In recent years, however, DeWitt's efforts have been thwarted, he told InsideClimate News. "The times I've tried to reach out to politicians, I have not been welcome. I think the basic problem is that it no longer pays to talk with scientists, but to those who fund you."
Katharine Hayhoe is an atmospheric scientist at Texas Tech University who has been vocal about her evangelical beliefs.

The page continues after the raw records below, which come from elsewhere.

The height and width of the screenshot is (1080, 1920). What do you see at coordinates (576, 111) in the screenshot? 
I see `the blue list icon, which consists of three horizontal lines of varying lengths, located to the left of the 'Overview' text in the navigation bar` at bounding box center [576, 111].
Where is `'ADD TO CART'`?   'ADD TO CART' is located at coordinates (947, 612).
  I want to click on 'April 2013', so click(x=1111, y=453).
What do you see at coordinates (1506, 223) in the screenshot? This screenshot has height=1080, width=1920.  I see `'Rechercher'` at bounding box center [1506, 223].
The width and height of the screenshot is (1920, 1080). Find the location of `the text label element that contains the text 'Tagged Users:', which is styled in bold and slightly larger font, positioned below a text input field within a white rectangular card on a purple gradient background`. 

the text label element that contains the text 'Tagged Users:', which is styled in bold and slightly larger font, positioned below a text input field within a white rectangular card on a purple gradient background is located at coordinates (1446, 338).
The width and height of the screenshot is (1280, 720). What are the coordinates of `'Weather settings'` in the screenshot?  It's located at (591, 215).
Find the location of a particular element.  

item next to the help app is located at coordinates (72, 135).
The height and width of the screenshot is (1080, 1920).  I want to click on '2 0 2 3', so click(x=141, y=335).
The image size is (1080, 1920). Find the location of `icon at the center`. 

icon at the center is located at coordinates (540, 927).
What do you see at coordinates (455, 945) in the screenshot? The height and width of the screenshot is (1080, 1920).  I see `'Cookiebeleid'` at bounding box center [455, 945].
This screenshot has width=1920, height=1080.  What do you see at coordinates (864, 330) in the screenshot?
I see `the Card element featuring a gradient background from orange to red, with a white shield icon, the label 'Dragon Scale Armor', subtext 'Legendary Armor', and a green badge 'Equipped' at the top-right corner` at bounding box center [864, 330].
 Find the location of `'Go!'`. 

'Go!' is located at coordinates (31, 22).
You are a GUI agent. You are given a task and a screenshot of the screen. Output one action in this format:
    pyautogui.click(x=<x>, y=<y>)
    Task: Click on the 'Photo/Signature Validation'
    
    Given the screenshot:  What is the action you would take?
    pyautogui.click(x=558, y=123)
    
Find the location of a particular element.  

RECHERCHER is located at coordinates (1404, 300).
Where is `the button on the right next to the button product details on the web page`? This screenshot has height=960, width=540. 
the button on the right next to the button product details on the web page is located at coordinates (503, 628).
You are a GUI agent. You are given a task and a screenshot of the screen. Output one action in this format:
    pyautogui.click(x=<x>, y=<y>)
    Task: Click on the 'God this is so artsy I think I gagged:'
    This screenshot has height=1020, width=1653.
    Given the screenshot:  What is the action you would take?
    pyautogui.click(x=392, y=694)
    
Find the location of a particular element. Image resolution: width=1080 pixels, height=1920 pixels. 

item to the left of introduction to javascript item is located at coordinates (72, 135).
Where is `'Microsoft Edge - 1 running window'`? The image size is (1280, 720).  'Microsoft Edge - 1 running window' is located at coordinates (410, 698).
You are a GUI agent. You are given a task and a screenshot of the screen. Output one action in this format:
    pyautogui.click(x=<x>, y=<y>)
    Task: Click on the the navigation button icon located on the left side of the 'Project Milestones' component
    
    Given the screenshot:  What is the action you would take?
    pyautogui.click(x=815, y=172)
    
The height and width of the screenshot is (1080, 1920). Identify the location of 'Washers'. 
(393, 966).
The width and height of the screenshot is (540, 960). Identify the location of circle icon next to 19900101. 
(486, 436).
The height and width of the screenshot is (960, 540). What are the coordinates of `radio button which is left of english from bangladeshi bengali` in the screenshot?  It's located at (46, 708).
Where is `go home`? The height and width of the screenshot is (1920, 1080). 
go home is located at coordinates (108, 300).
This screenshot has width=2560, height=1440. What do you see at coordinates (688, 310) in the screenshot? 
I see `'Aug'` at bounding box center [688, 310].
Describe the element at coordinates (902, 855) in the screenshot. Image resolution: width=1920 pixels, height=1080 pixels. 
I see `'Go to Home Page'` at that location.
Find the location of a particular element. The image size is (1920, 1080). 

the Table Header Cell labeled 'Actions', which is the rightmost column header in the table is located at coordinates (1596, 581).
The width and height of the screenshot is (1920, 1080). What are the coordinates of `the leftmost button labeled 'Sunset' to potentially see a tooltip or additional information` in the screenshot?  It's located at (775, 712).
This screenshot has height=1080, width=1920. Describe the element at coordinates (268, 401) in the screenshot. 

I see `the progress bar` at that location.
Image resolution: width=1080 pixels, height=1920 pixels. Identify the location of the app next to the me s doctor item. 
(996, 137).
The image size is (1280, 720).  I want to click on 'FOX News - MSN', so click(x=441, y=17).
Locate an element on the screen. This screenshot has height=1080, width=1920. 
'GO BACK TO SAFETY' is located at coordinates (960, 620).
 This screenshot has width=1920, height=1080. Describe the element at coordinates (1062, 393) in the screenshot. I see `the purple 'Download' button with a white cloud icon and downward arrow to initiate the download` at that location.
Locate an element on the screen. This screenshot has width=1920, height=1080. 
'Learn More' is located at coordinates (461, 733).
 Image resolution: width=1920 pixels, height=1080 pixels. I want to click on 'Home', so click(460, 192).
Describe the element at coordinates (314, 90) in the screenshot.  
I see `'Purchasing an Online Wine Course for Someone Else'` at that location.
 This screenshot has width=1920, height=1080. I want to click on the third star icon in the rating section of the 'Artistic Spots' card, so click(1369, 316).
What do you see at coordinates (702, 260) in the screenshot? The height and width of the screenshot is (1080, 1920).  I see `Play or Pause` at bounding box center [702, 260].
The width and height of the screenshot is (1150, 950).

She gained national attention at the end of last year, when Gingrich dropped a chapter she had written on human-driven climate change for his forthcoming book on environmental issues, causing a media flurry.
Hayhoe told InsideClimate News she's more focused on communicating the science of climate change to Americans who are still skeptical than to politicians, mainly because they seem more interested. "It's not that I have made up my mind not to educate politicians on the issue, but ... they're not calling me," she said. "I'm always happy to talk to anyone who is interested—politician or not ... I rarely turn down an invite to discuss the issue."
So Who Are They Listening To?
If Republican politicians and candidates aren't talking to their party's own climate scientists, then who are they listening to?
DeWitt, the scientist from the University of Wisconsin-Madison, is certain that oil industry donors, which have spent hundreds of millions of dollars to fight climate legislation in recent years—and powerful conservative advocacy groups like Americans for Prosperity— are calling the shots. So much money is now required to run a campaign, DeWitt said, that politicians can't stay true to their values "unless those values are inconsequential" to politics.
Tim Phillips, president of Americans for Prosperity, an organization founded and financed by the oil industry and some of the Republican party's wealthiest donors, told the National Review in December his group made "great headway" during the past three years in turning acceptance of climate science into a political liability. "The vast majority of people who are involved in the [Republican] nominating process—the conventions and the primaries—are suspect of the science. And that's our influence. Groups like Americans for Prosperity have done it," he said.
Emanuel of MIT agrees that candidates are being forced to cater to a powerful minority.
"I don't really think someone like Gingrich or Romney needs persuading on this," he said. "I believe deep down they understand we have a problem, but they don’t feel free at the moment to take a leadership position."
To support their positions, Bickmore of Brigham Young University said he believes GOP leadership is getting their climate information from the roughly two percent of American climate scientists who remain skeptical. Or worse yet, he said, they're listening to skeptics who have non-climate backgrounds and are on the payrolls of skeptic think tanks like the nonprofit Heartland Institute.
This month, leaked documents exposed plans by Heartland to spend $200,000 to develop a K-12 curriculum to undermine the teaching of global warming in public schools.
For now, these GOP climate scientists may find some comfort in the fact that their understanding of global warming aligns with most moderate Republicans.
More than 60 percent of moderate and liberal Republicans, which make up a third of the party, say there is "solid evidence" of global warming, up from about 40 percent two years ago and the same as the American public at large, according to a national survey by the Pew Research Center released late last year. Thirty percent of Tea Party-leaning Republicans share this view.
(By Katherine Bagley*, InsideClimate News, 22/02/2012)
* InsideClimate News intern Zoe Schlanger contributed reporting and research to this report.